As roughly two of you already knew, this year saw the 17th Pan American Games take place in Toronto.  41 nations in the Americas competed, with America leading the way with 103 gold metals and 265 total metals.  Many of you might not be familiar with the Pan American games, and that is because, like most red blooded Americans, you only can muster up enthusiasm for the Olympics, which is understandable.  If you’re going to try to give a shit about track and field more often than once every four years, you’d better have just married a hot wife with a high school aged son from a previous marriage who you try to support in order to make him begrudgingly like and respect you (sorry, though, no matter how hard you try, he totally won’t).
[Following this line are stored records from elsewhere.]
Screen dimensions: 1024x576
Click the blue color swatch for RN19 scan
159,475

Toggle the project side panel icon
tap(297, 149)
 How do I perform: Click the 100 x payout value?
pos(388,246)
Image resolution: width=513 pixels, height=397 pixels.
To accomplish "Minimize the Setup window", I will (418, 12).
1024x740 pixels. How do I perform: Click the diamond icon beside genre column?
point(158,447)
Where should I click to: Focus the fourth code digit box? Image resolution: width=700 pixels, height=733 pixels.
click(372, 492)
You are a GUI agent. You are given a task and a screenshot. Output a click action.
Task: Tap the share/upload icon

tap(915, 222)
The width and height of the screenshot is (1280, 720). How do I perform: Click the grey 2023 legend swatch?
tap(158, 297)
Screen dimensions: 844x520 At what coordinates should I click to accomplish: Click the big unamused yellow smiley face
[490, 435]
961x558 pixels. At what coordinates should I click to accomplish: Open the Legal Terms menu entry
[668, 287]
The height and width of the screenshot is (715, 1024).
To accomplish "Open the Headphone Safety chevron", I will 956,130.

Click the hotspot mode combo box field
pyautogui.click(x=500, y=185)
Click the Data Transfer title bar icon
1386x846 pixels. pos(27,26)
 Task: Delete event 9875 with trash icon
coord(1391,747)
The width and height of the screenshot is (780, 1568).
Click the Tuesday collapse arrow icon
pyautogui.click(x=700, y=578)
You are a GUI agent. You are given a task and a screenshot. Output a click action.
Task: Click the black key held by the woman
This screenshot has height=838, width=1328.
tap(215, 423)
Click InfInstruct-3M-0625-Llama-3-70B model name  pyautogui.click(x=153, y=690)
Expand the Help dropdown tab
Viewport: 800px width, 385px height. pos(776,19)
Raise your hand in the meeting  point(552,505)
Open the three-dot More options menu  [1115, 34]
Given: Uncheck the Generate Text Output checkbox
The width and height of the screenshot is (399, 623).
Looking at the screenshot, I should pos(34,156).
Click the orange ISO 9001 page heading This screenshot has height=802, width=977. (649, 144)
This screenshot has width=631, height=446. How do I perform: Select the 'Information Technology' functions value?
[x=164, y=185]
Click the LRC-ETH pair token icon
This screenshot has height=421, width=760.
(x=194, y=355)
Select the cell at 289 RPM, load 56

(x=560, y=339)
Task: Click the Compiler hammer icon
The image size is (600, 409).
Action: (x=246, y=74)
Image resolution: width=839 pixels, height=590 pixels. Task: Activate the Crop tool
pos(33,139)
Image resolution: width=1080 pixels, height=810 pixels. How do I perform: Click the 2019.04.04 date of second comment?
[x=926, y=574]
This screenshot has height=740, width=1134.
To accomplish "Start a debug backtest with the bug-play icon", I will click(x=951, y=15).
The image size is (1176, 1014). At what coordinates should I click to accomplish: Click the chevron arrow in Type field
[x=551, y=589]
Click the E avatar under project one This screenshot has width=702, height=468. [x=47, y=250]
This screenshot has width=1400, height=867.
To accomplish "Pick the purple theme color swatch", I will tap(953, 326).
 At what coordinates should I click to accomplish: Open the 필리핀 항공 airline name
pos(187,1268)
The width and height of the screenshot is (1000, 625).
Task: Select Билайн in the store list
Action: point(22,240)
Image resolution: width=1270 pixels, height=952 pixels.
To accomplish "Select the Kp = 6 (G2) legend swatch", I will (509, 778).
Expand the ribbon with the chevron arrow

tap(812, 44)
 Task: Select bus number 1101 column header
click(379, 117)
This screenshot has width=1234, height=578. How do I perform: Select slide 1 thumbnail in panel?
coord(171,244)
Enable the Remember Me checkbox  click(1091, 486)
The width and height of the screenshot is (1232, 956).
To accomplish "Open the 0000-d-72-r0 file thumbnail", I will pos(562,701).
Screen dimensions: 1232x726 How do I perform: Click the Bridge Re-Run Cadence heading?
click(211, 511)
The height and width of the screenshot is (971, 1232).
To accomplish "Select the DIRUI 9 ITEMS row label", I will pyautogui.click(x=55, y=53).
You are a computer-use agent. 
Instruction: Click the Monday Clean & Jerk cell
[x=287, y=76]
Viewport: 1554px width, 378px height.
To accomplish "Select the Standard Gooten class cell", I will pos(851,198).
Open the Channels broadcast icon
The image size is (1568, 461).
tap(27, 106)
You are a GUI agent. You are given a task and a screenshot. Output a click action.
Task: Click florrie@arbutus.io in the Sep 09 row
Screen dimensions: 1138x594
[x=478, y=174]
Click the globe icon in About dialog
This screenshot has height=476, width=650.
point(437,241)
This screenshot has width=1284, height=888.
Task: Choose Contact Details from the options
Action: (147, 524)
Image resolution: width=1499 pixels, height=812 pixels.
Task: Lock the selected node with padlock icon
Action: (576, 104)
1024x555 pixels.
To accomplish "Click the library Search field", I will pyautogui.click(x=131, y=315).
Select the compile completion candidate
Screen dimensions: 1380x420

For most American athletes, the Pan Am games are a way to clean up and snag a lot of metals when you only have to worry about going up against 2 of the 6 continents that field athletes competitively in international competitions.  And for most Cubans, the Pan Am games are a way to defect the fuck out of Cuba.  However, for a relatively inconsequential (as far as the typical American sports fan is concerned) competition, the history of the Pan Am games are both deeply interesting and kind of unintentionally hilarious.  And never in the 64 years that this sporting event has been held has there been more unintentional hilarity as the first ever Pan American games to be hosted in the United States.

Because, holy shit, Chicago had no idea what it was getting itself into when it tried to plan an entire international competition in less than two years, and as a result, history will always have the wonderful train wreck that is…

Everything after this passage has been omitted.